THE REQUEST: Copy out the rows below, renaming "Given" to "Goal" everywhere it occurs and keeping everything else the same.

DATA FOR PROCESSING:
* * *

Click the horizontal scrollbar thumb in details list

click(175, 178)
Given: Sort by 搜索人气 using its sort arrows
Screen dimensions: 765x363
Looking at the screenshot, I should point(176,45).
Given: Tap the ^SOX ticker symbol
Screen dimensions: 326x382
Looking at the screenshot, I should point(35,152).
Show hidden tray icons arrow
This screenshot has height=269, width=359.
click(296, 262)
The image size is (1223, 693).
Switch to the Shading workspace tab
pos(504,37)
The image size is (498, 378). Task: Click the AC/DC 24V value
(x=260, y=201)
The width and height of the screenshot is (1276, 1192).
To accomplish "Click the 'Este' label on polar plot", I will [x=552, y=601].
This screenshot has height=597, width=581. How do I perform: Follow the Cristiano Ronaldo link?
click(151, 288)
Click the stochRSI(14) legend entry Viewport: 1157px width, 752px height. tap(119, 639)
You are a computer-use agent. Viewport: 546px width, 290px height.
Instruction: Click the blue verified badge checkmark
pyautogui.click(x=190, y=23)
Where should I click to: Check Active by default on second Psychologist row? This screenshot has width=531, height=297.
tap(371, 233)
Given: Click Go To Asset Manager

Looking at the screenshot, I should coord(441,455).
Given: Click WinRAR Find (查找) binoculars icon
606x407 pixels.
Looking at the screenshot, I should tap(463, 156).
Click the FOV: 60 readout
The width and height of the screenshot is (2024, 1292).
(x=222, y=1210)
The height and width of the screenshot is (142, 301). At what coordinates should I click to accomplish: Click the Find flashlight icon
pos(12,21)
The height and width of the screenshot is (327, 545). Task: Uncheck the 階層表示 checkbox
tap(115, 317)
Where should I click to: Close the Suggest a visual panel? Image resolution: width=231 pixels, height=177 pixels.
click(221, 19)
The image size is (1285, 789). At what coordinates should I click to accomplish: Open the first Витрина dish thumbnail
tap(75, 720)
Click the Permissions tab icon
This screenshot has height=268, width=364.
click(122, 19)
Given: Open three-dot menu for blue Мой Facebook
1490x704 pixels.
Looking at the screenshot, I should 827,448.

* * *

EXERCISE RESPONSE:
Click the horizontal scrollbar thumb in details list

click(175, 178)
Goal: Sort by 搜索人气 using its sort arrows
Screen dimensions: 765x363
Looking at the screenshot, I should point(176,45).
Goal: Tap the ^SOX ticker symbol
Screen dimensions: 326x382
Looking at the screenshot, I should point(35,152).
Show hidden tray icons arrow
This screenshot has height=269, width=359.
click(296, 262)
The image size is (1223, 693).
Switch to the Shading workspace tab
pos(504,37)
The image size is (498, 378). Task: Click the AC/DC 24V value
(x=260, y=201)
The width and height of the screenshot is (1276, 1192).
To accomplish "Click the 'Este' label on polar plot", I will [x=552, y=601].
This screenshot has height=597, width=581. How do I perform: Follow the Cristiano Ronaldo link?
click(151, 288)
Click the stochRSI(14) legend entry Viewport: 1157px width, 752px height. tap(119, 639)
You are a computer-use agent. Viewport: 546px width, 290px height.
Instruction: Click the blue verified badge checkmark
pyautogui.click(x=190, y=23)
Where should I click to: Check Active by default on second Psychologist row? This screenshot has width=531, height=297.
tap(371, 233)
Goal: Click Go To Asset Manager

Looking at the screenshot, I should coord(441,455).
Goal: Click WinRAR Find (查找) binoculars icon
606x407 pixels.
Looking at the screenshot, I should tap(463, 156).
Click the FOV: 60 readout
The width and height of the screenshot is (2024, 1292).
(x=222, y=1210)
The height and width of the screenshot is (142, 301). At what coordinates should I click to accomplish: Click the Find flashlight icon
pos(12,21)
The height and width of the screenshot is (327, 545). Task: Uncheck the 階層表示 checkbox
tap(115, 317)
Where should I click to: Close the Suggest a visual panel? Image resolution: width=231 pixels, height=177 pixels.
click(221, 19)
The image size is (1285, 789). At what coordinates should I click to accomplish: Open the first Витрина dish thumbnail
tap(75, 720)
Click the Permissions tab icon
This screenshot has height=268, width=364.
click(122, 19)
Goal: Open three-dot menu for blue Мой Facebook
1490x704 pixels.
Looking at the screenshot, I should 827,448.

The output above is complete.